六韜 守土第七
文王問太公曰、守土奈何。太公曰、無疏其親。無怠其衆。撫其左右、御其四旁、無借人國柄。借人國柄、則失其權。無掘壑而附丘。無舎本而治末。日中必彗。操刀必割。執斧必伐。日中不彗、是謂失時。操刀不割、失利之期、執斧不伐、賊人將來。涓涓不塞、將爲江河。熒熒不救、炎炎奈何。兩葉不去、將用斧柯。是故人君必從事於冨。不富無以爲仁。不施無以合親。疏其親則害。失其衆則敗。無借人利器。借人利器、則爲人所害而不終其世。
文王、太公に問うて曰く、「土を守ることいかん」。太公曰く、「その親を疏んずるなかれ。その衆を怠るなかれ。その左右を撫し、その四旁を御し、人に国柄を借すなかれ。人に国柄を借せば、すなわちその権を失う。壑を掘りて丘に附くるなかれ。本を舎てて末を治むるなかれ。日中すれば必ず彗す。刀を操れば必ず割く。斧を執れば必ず伐る。日中して彗さざるは、これを時を失うと謂う。刀を操って割かざれば、利の期を失い、斧を執って伐らざれば、賊人まさに来たらんとす。涓涓たるに塞がざれば、まさに江河とならんとす。熒熒たるを救わざれば、炎炎たるをいかんせん。両葉にして去らざれば、まさに斧柯を用いんとす。このゆえに、人君は必ず事に富に従う。富まざればもって仁をなすなし。施さざればもって親を合するなし。その親を疏んずればすなわち害あり。その衆を失えばすなわち敗る。人に利器を借すなかれ。人に利器を借さば、すなわち人の害するところとなりて、その世を終えず」。
- 疏 … 底本では「
」に作るが、『直解』に従い改めた。
- 本 … 底本では「夲」に作るが、『直解』に従い改めた。
- 世… 底本では「正也」に作るが、『直解』に従い改めた。
文王曰、何謂仁義。太公曰、敬其衆、合其親。敬其衆則和、合其親則喜。是謂仁義之紀。無使人奪汝威。因其明、順其常。順者任之以徳、逆者絶之以力。敬之勿疑。天下和服。

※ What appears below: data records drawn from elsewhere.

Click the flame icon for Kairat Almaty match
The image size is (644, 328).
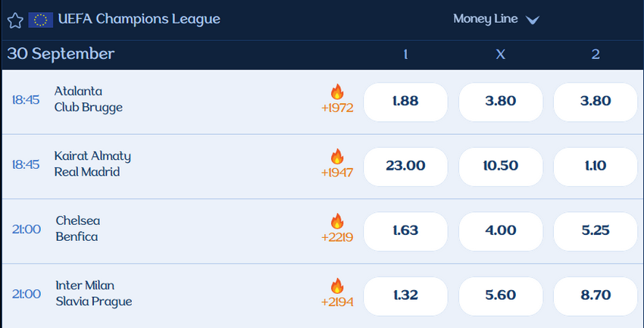point(337,157)
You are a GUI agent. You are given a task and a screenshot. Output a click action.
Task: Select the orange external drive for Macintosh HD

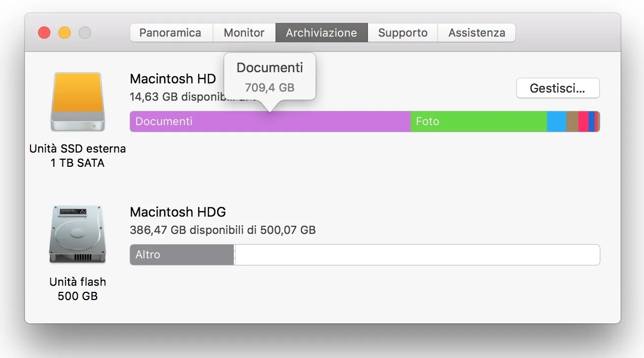[x=77, y=101]
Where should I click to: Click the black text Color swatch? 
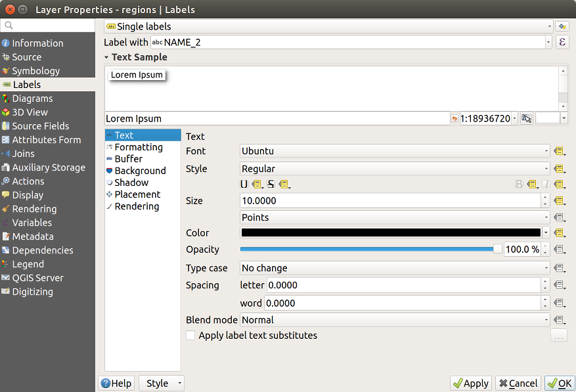pyautogui.click(x=390, y=233)
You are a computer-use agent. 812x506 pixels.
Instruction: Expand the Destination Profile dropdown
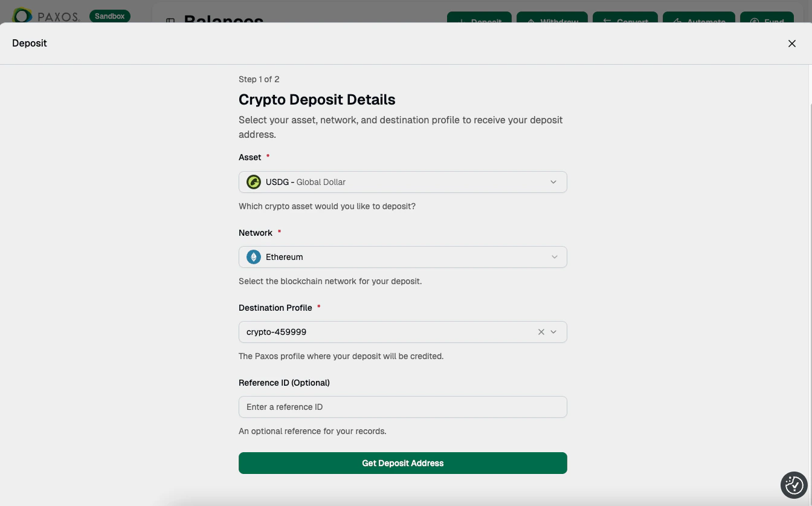coord(553,331)
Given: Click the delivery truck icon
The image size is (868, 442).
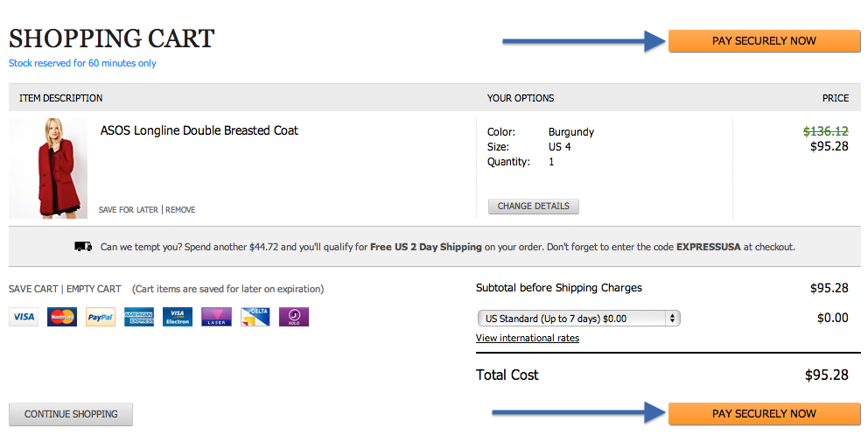Looking at the screenshot, I should 84,247.
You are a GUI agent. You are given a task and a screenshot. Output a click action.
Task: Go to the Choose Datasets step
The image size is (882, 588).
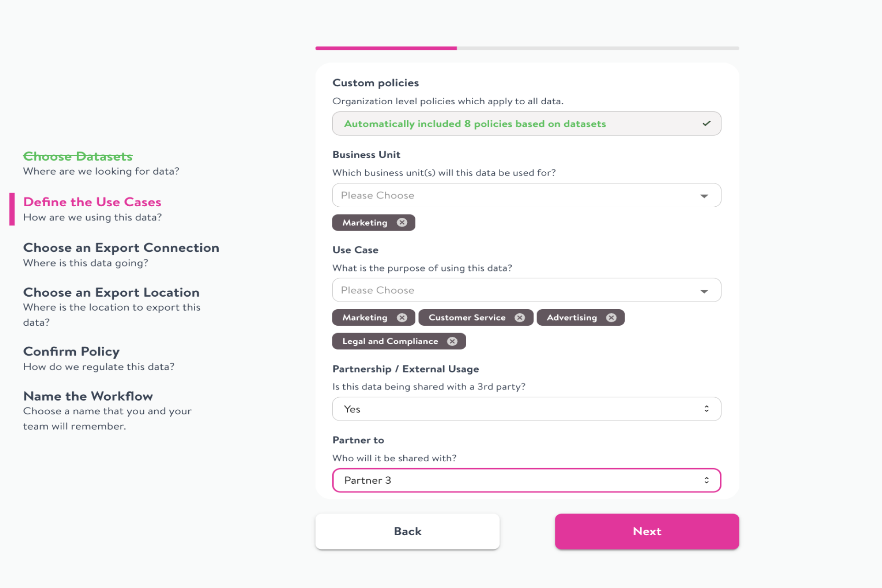[78, 157]
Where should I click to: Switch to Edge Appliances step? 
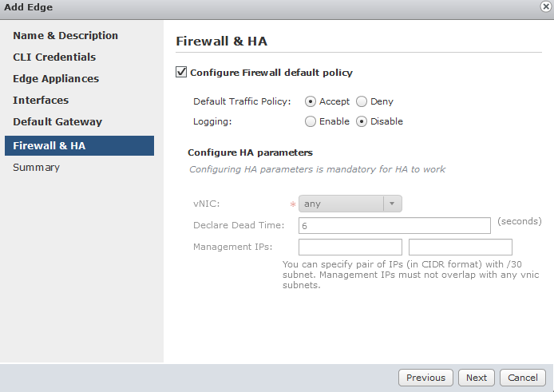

文王曰く、「何をか仁義と謂う」。太公曰く、「その衆を敬し、その親を合す。その衆を敬すればすなわち和し、その親を合すればすなわち喜ぶ。これを仁義の紀と謂う。人をして汝の威を奪わしむるなかれ。その明により、その常に順う。順う者はこれに任ずるに徳をもってし、逆う者はこれを絶つに力をもってす。これを敬して疑うなかれ。天下和服せん」。